Aim of the task
Write out all the data verbatim. Skip images.

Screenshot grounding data

######

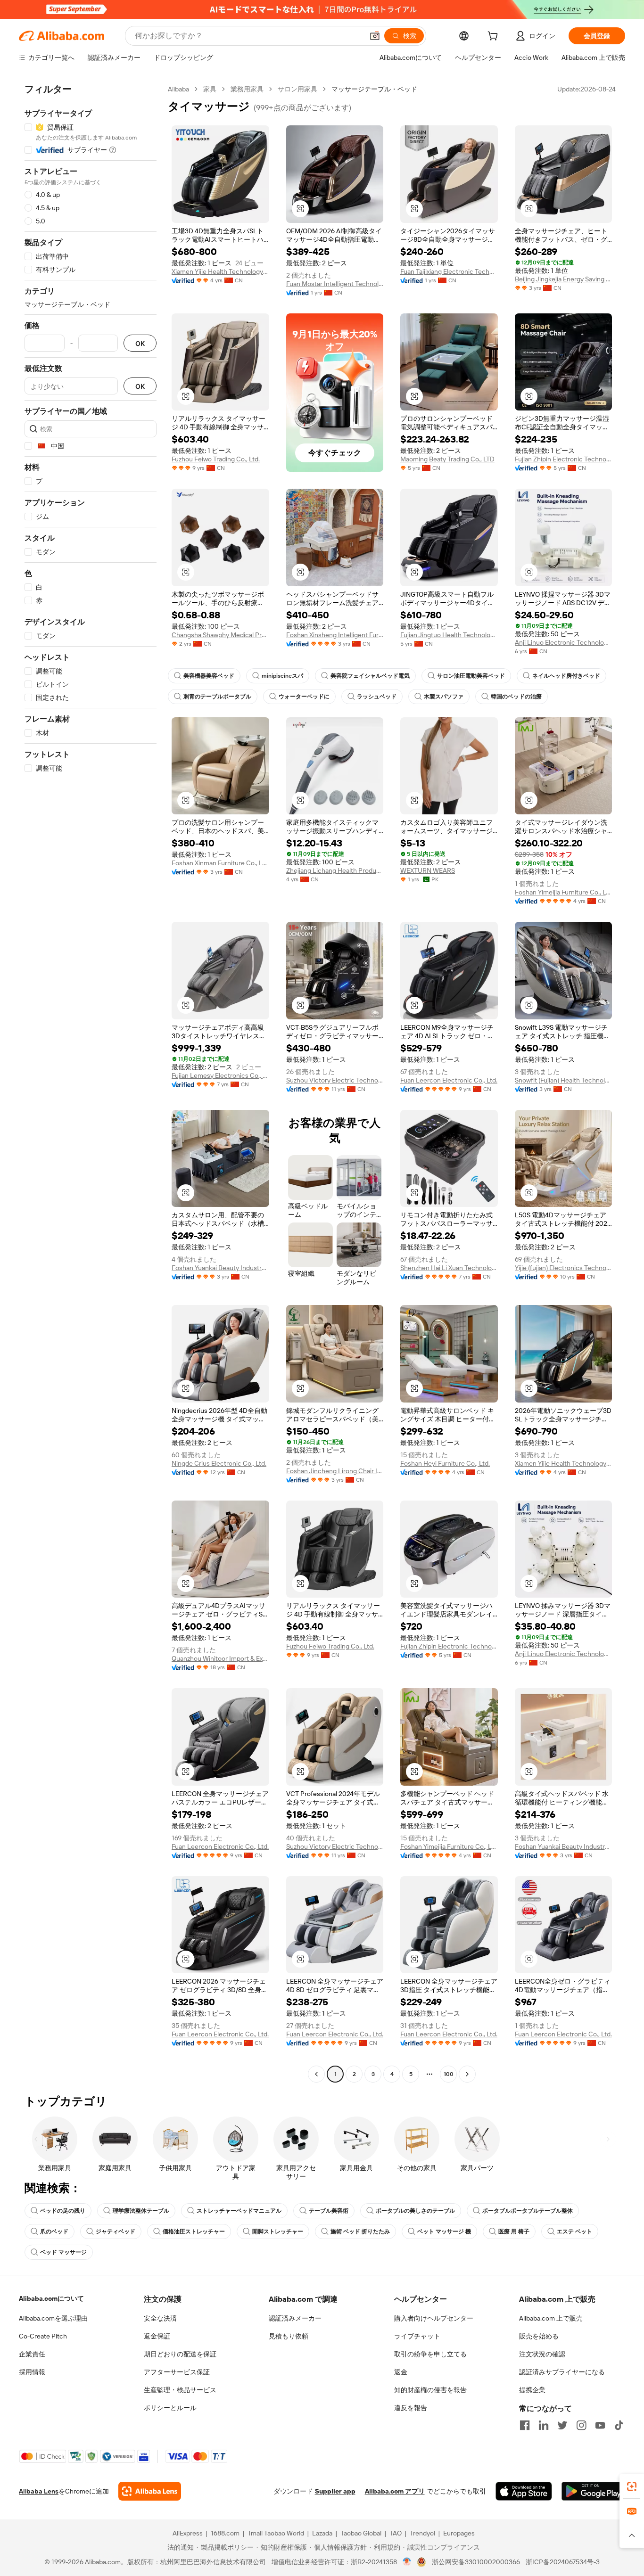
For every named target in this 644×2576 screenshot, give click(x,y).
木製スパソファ (443, 696)
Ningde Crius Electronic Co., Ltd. (219, 1463)
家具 (209, 89)
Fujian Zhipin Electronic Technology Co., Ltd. (563, 459)
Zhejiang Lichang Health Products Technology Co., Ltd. (335, 870)
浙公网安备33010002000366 (476, 2562)
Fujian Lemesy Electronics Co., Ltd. (220, 1075)
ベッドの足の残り (62, 2210)
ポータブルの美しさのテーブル (415, 2210)
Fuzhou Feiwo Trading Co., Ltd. (216, 459)
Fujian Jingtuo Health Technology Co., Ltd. (449, 635)
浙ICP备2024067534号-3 (563, 2562)
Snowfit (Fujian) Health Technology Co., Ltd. (563, 1080)
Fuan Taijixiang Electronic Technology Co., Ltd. (449, 271)
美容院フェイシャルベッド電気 (370, 676)
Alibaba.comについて (51, 2298)
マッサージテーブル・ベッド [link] (374, 89)
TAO (395, 2533)
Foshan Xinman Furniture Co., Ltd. (220, 863)
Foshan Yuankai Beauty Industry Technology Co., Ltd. (220, 1268)
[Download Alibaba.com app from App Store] (523, 2491)
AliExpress (188, 2533)
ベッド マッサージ (63, 2252)
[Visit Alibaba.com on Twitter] (562, 2425)
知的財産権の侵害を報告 (430, 2390)
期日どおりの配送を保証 (180, 2354)
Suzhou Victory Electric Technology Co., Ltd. (335, 1080)
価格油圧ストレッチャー (194, 2231)
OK (140, 343)
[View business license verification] (407, 2562)
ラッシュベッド (376, 696)
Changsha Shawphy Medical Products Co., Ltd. (220, 635)
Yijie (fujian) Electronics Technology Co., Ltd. (563, 1268)
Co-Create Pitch (43, 2336)
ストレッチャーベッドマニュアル (239, 2210)
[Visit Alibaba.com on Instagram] (581, 2425)
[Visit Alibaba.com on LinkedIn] (543, 2425)
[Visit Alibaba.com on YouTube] (600, 2425)
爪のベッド (54, 2231)
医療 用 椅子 (513, 2231)
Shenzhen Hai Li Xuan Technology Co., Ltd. (449, 1268)
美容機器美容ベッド (208, 676)
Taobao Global (360, 2533)
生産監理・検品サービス (180, 2390)
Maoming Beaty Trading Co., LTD (447, 459)
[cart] (494, 37)
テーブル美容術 (328, 2210)
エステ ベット (574, 2231)
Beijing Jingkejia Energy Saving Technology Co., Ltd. (563, 279)
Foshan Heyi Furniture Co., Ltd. (445, 1463)
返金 (400, 2372)
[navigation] (91, 1082)
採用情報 (32, 2372)
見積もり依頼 (288, 2336)
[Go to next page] (467, 2074)
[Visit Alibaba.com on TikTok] (619, 2425)
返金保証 (157, 2336)
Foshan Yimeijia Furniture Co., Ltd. (563, 892)
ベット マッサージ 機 (444, 2231)
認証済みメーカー (295, 2318)
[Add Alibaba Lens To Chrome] (149, 2491)
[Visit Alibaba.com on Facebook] (524, 2425)
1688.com (225, 2533)
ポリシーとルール (170, 2408)
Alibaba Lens (38, 2491)
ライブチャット (417, 2336)
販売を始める (539, 2336)
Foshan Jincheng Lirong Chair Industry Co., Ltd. (335, 1471)
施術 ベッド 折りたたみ (360, 2231)
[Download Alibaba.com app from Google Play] (593, 2491)
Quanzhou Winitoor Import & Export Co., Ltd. (220, 1658)
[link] (631, 2486)
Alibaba (178, 89)
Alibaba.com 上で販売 (551, 2318)
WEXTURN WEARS (427, 870)
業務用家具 (247, 89)
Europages (459, 2533)
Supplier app (335, 2491)
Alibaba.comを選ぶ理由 (53, 2318)
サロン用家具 (297, 89)
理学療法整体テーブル (141, 2210)
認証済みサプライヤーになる (562, 2372)
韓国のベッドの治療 (516, 696)
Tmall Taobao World (276, 2533)
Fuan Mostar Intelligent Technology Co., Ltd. (335, 283)
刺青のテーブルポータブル (217, 696)
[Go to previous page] (316, 2074)
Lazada (322, 2533)
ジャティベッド (115, 2231)
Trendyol (422, 2533)
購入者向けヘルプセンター (433, 2318)
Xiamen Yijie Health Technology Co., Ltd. (220, 271)
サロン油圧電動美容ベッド (471, 676)
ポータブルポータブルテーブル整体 (527, 2210)
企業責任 (32, 2354)
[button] (374, 35)
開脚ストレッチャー (277, 2231)
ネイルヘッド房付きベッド (566, 676)
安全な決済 (160, 2318)
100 (449, 2074)
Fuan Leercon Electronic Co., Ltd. (448, 1080)
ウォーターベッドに (304, 696)
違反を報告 (410, 2408)
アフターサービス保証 (177, 2372)
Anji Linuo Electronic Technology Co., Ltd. (563, 642)
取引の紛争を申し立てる (430, 2354)
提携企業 (532, 2390)
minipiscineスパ (282, 676)
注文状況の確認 (542, 2354)
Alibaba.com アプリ (395, 2491)
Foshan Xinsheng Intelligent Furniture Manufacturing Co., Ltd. (335, 635)
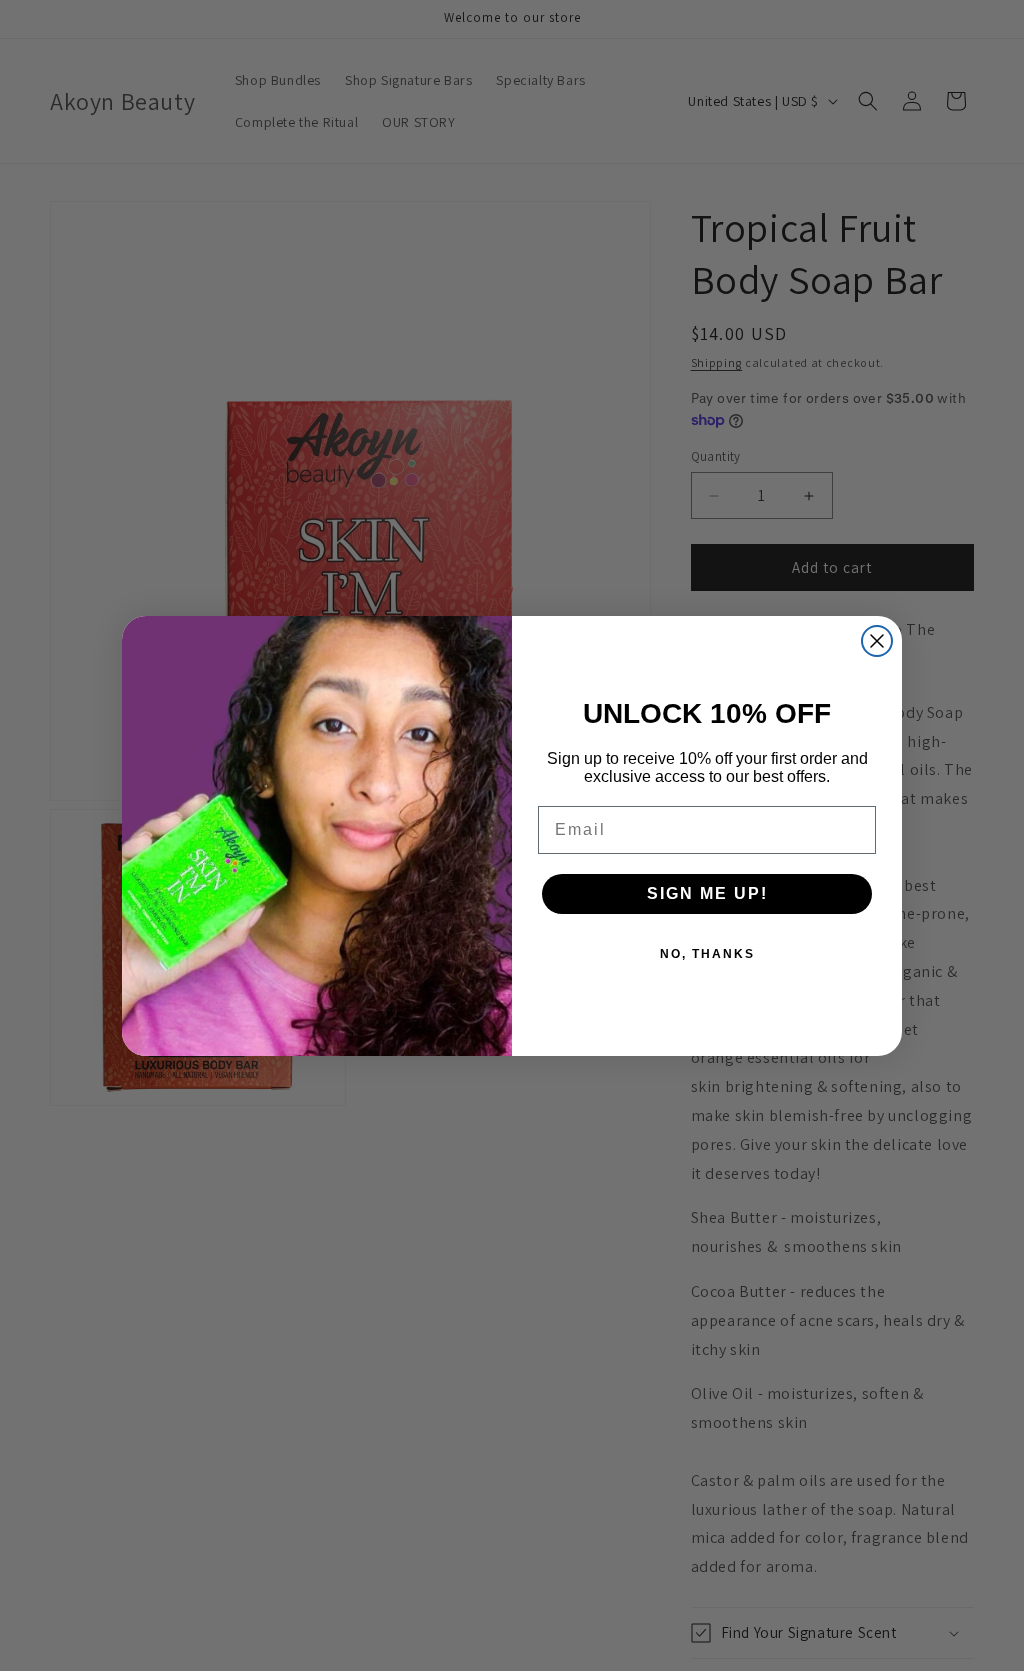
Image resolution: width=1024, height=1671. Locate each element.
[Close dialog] (877, 641)
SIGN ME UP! (707, 893)
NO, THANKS (707, 954)
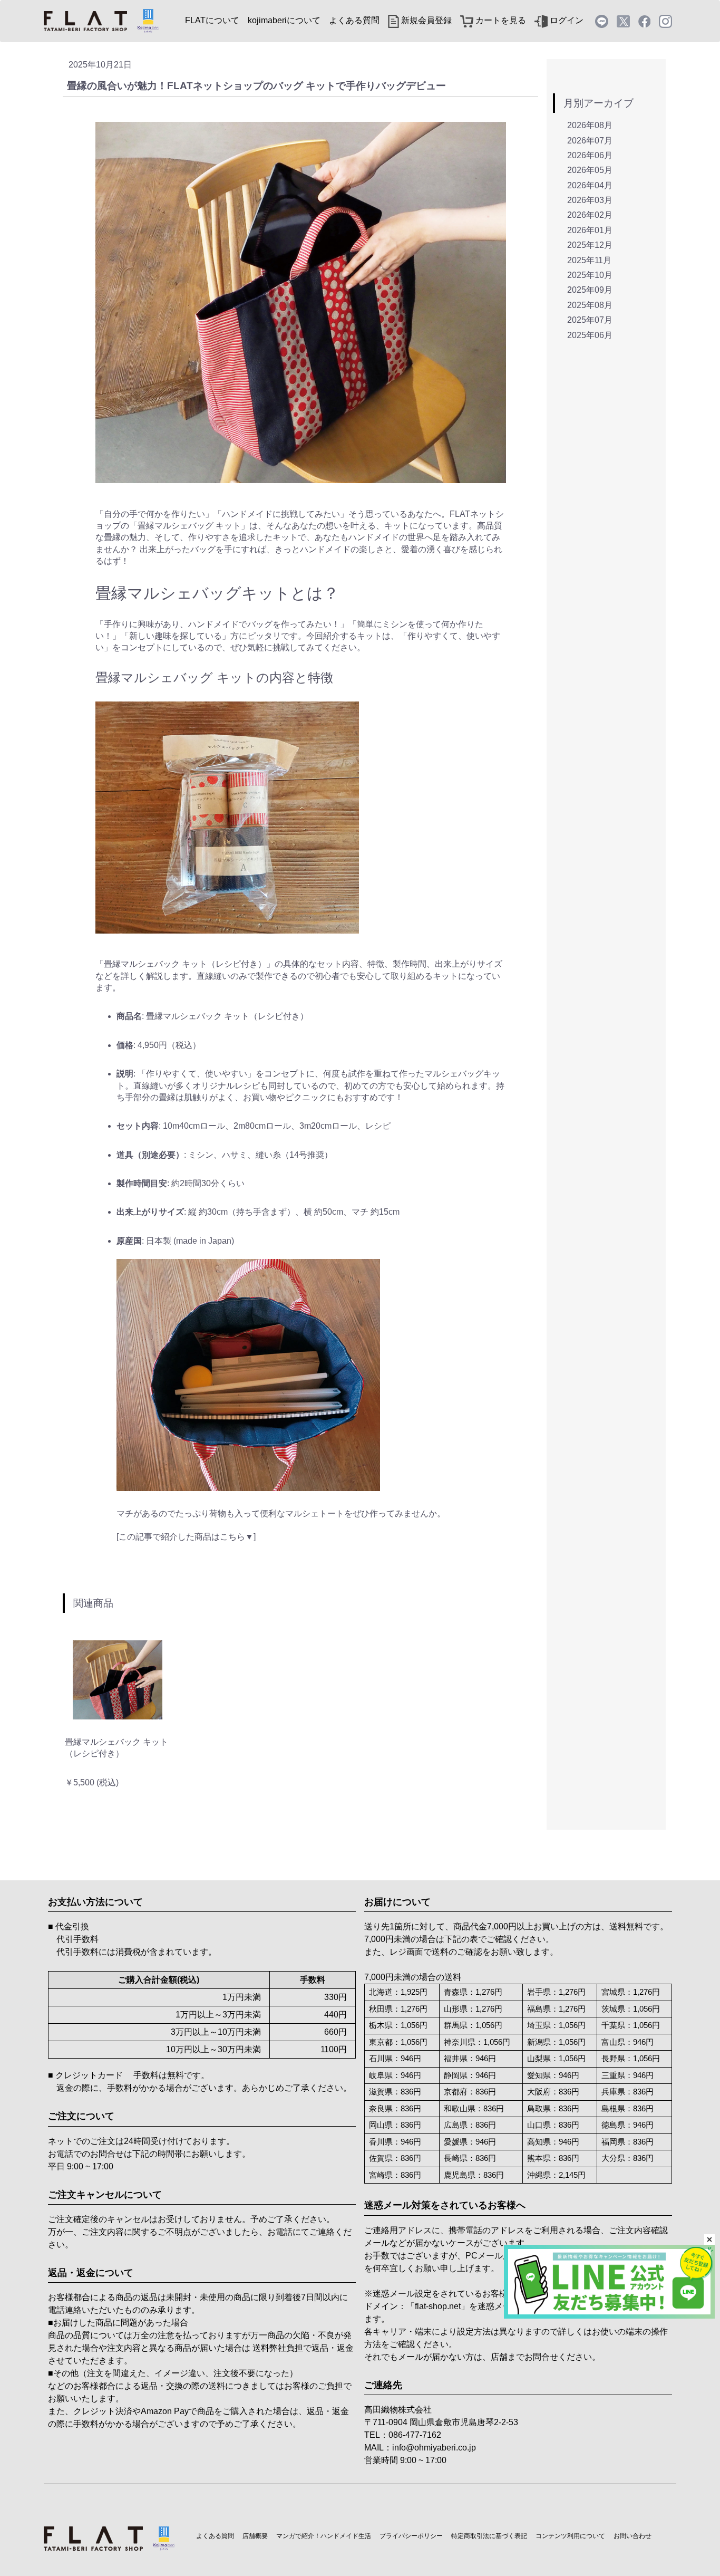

######

Answer to this problem
For every named target in this 644×2576 screenshot, give click(x,y).
木製スパソファ (443, 696)
Ningde Crius Electronic Co., Ltd. (219, 1463)
家具 (209, 89)
Fujian Zhipin Electronic Technology Co., Ltd. (563, 459)
Zhejiang Lichang Health Products Technology Co., Ltd. (335, 870)
浙公网安备33010002000366 (476, 2562)
Fujian Lemesy Electronics Co., Ltd. (220, 1075)
ベッドの足の残り (62, 2210)
ポータブルの美しさのテーブル (415, 2210)
Fuzhou Feiwo Trading Co., Ltd. (216, 459)
Fujian Jingtuo Health Technology Co., Ltd. (449, 635)
浙ICP备2024067534号-3 (563, 2562)
Snowfit (Fujian) Health Technology Co., Ltd. (563, 1080)
Fuan Taijixiang Electronic Technology Co., Ltd. (449, 271)
美容院フェイシャルベッド電気 (370, 676)
Alibaba.comについて (51, 2298)
マッサージテーブル・ベッド [link] (374, 89)
TAO (395, 2533)
Foshan Xinman Furniture Co., Ltd. (220, 863)
Foshan Yuankai Beauty Industry Technology Co., Ltd. (220, 1268)
[Download Alibaba.com app from App Store] (523, 2491)
AliExpress (188, 2533)
ベッド マッサージ (63, 2252)
[Visit Alibaba.com on Twitter] (562, 2425)
知的財産権の侵害を報告 (430, 2390)
期日どおりの配送を保証 (180, 2354)
Suzhou Victory Electric Technology Co., Ltd. (335, 1080)
価格油圧ストレッチャー (194, 2231)
OK (140, 343)
[View business license verification] (407, 2562)
ラッシュベッド (376, 696)
Changsha Shawphy Medical Products Co., Ltd. (220, 635)
Yijie (fujian) Electronics Technology Co., Ltd. (563, 1268)
Co-Create Pitch (43, 2336)
ストレッチャーベッドマニュアル (239, 2210)
[Visit Alibaba.com on Instagram] (581, 2425)
[Visit Alibaba.com on LinkedIn] (543, 2425)
[Visit Alibaba.com on YouTube] (600, 2425)
爪のベッド (54, 2231)
医療 用 椅子 (513, 2231)
Shenzhen Hai Li Xuan Technology Co., Ltd. (449, 1268)
美容機器美容ベッド (208, 676)
Taobao Global (360, 2533)
生産監理・検品サービス (180, 2390)
Maoming Beaty Trading Co., LTD (447, 459)
[cart] (494, 37)
テーブル美容術 (328, 2210)
エステ ベット (574, 2231)
Beijing Jingkejia Energy Saving Technology Co., Ltd. (563, 279)
Foshan Heyi Furniture Co., Ltd. (445, 1463)
返金 (400, 2372)
[navigation] (91, 1082)
採用情報 (32, 2372)
見積もり依頼 (288, 2336)
[Go to next page] (467, 2074)
[Visit Alibaba.com on TikTok] (619, 2425)
返金保証 (157, 2336)
Foshan Yimeijia Furniture Co., Ltd. (563, 892)
ベット マッサージ 機 (444, 2231)
認証済みメーカー (295, 2318)
[Add Alibaba Lens To Chrome] (149, 2491)
[Visit Alibaba.com on Facebook] (524, 2425)
1688.com (225, 2533)
ポリシーとルール (170, 2408)
Alibaba Lens (38, 2491)
ライブチャット (417, 2336)
販売を始める (539, 2336)
Foshan Jincheng Lirong Chair Industry Co., Ltd. (335, 1471)
施術 ベッド 折りたたみ (360, 2231)
[Download Alibaba.com app from Google Play] (593, 2491)
Quanzhou Winitoor Import & Export Co., Ltd. (220, 1658)
[link] (631, 2486)
Alibaba (178, 89)
Alibaba.com 上で販売 (551, 2318)
WEXTURN WEARS (427, 870)
業務用家具 (247, 89)
Europages (459, 2533)
Supplier app (335, 2491)
Alibaba.comを選ぶ理由 (53, 2318)
サロン用家具 (297, 89)
理学療法整体テーブル (141, 2210)
認証済みサプライヤーになる (562, 2372)
韓国のベッドの治療 (516, 696)
Tmall Taobao World (276, 2533)
Fuan Mostar Intelligent Technology Co., Ltd. (335, 283)
刺青のテーブルポータブル (217, 696)
[Go to previous page] (316, 2074)
Lazada (322, 2533)
ジャティベッド (115, 2231)
Trendyol (422, 2533)
購入者向けヘルプセンター (433, 2318)
Xiamen Yijie Health Technology Co., Ltd. (220, 271)
サロン油圧電動美容ベッド (471, 676)
ポータブルポータブルテーブル整体 (527, 2210)
企業責任 (32, 2354)
[button] (374, 35)
開脚ストレッチャー (277, 2231)
ネイルヘッド房付きベッド (566, 676)
安全な決済 (160, 2318)
100 (449, 2074)
Fuan Leercon Electronic Co., Ltd. (448, 1080)
ウォーターベッドに (304, 696)
違反を報告 (410, 2408)
アフターサービス保証 (177, 2372)
Anji Linuo Electronic Technology Co., Ltd. (563, 642)
取引の紛争を申し立てる (430, 2354)
提携企業 (532, 2390)
minipiscineスパ (282, 676)
注文状況の確認 (542, 2354)
Alibaba.com アプリ (395, 2491)
Foshan Xinsheng Intelligent Furniture Manufacturing Co., Ltd. (335, 635)
Image resolution: width=1024, height=1671. Locate each element.
[Close dialog] (877, 641)
SIGN ME UP! (707, 893)
NO, THANKS (707, 954)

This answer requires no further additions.